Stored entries
Content starts

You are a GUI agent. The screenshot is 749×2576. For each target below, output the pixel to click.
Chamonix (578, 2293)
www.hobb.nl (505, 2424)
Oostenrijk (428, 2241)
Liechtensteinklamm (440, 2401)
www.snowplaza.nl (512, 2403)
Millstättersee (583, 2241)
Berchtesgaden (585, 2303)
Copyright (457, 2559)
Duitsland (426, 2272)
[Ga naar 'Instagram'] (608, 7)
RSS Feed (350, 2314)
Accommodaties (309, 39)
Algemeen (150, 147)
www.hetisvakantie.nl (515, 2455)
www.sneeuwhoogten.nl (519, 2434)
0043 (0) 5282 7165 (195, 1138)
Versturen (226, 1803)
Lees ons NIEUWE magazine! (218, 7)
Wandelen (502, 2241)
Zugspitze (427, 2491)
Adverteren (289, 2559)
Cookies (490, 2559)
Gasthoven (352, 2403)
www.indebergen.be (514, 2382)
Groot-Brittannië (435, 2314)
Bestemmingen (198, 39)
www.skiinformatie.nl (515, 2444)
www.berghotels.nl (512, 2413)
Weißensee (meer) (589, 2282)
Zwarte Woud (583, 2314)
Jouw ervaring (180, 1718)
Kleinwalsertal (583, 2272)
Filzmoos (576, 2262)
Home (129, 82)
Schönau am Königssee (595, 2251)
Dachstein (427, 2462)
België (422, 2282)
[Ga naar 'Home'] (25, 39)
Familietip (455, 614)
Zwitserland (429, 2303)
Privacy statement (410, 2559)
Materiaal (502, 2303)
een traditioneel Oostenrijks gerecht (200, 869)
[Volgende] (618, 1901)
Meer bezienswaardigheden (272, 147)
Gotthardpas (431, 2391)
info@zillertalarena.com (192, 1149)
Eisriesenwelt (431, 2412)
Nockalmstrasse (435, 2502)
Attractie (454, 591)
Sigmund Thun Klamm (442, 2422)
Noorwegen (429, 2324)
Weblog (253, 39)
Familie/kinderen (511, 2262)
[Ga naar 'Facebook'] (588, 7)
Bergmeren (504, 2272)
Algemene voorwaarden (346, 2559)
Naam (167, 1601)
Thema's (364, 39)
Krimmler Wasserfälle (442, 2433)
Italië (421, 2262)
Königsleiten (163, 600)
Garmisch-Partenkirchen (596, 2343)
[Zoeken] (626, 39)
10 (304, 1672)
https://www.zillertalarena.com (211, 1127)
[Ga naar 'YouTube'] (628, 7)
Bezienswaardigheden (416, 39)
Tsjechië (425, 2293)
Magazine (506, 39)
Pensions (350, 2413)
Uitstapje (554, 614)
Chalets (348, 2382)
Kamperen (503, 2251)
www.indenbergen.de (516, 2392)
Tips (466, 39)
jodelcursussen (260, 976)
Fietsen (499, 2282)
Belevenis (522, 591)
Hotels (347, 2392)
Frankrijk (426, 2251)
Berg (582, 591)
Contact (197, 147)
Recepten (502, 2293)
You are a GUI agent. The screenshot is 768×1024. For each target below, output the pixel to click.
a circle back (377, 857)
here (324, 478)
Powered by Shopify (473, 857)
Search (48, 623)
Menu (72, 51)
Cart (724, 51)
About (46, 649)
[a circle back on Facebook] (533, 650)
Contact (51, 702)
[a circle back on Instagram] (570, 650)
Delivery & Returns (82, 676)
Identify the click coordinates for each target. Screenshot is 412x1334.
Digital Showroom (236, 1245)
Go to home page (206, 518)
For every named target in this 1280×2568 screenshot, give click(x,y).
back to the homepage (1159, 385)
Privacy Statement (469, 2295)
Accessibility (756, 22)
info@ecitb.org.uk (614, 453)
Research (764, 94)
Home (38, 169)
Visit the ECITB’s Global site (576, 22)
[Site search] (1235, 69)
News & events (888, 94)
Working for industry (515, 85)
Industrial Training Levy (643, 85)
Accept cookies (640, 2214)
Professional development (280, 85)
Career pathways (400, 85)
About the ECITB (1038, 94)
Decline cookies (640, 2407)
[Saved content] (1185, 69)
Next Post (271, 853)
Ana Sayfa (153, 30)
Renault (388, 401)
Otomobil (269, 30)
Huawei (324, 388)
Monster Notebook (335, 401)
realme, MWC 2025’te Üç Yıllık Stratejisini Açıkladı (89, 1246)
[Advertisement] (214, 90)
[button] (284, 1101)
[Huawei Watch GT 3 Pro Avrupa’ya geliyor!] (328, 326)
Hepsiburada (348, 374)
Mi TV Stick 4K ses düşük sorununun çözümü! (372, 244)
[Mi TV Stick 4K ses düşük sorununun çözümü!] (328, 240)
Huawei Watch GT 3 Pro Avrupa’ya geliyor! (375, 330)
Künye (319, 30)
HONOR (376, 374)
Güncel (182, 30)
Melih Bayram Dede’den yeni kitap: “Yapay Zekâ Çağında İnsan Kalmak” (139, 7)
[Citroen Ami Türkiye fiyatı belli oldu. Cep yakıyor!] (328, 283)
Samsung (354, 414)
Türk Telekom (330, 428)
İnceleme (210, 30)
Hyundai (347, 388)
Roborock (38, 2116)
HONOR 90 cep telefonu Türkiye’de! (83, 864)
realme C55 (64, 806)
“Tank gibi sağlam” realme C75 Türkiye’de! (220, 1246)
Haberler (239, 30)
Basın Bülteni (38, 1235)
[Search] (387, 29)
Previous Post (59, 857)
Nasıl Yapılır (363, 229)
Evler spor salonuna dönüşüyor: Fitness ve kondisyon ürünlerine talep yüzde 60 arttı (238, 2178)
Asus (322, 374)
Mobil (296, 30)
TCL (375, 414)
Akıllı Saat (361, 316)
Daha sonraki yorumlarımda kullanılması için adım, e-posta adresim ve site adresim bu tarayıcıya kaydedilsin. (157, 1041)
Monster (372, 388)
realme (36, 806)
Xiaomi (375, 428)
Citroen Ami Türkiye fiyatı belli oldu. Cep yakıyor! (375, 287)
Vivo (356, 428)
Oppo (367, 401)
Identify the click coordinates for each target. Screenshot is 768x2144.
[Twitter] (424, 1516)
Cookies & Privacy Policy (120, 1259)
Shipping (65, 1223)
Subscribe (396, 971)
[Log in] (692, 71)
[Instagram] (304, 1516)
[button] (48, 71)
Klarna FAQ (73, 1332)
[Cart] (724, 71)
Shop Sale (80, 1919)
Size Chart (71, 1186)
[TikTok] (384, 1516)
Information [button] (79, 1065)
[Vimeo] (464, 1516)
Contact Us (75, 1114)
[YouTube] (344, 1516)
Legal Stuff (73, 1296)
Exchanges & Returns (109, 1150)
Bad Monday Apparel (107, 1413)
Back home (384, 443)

Content ends

_Work to complete:_
Your answer must be the lines from the one containing "Size Chart (71, 1186)" to the last line of the entries, repeated exactly and with nothing else.

_The completed task:_
Size Chart (71, 1186)
[TikTok] (384, 1516)
Information [button] (79, 1065)
[Vimeo] (464, 1516)
Contact Us (75, 1114)
[YouTube] (344, 1516)
Legal Stuff (73, 1296)
Exchanges & Returns (109, 1150)
Bad Monday Apparel (107, 1413)
Back home (384, 443)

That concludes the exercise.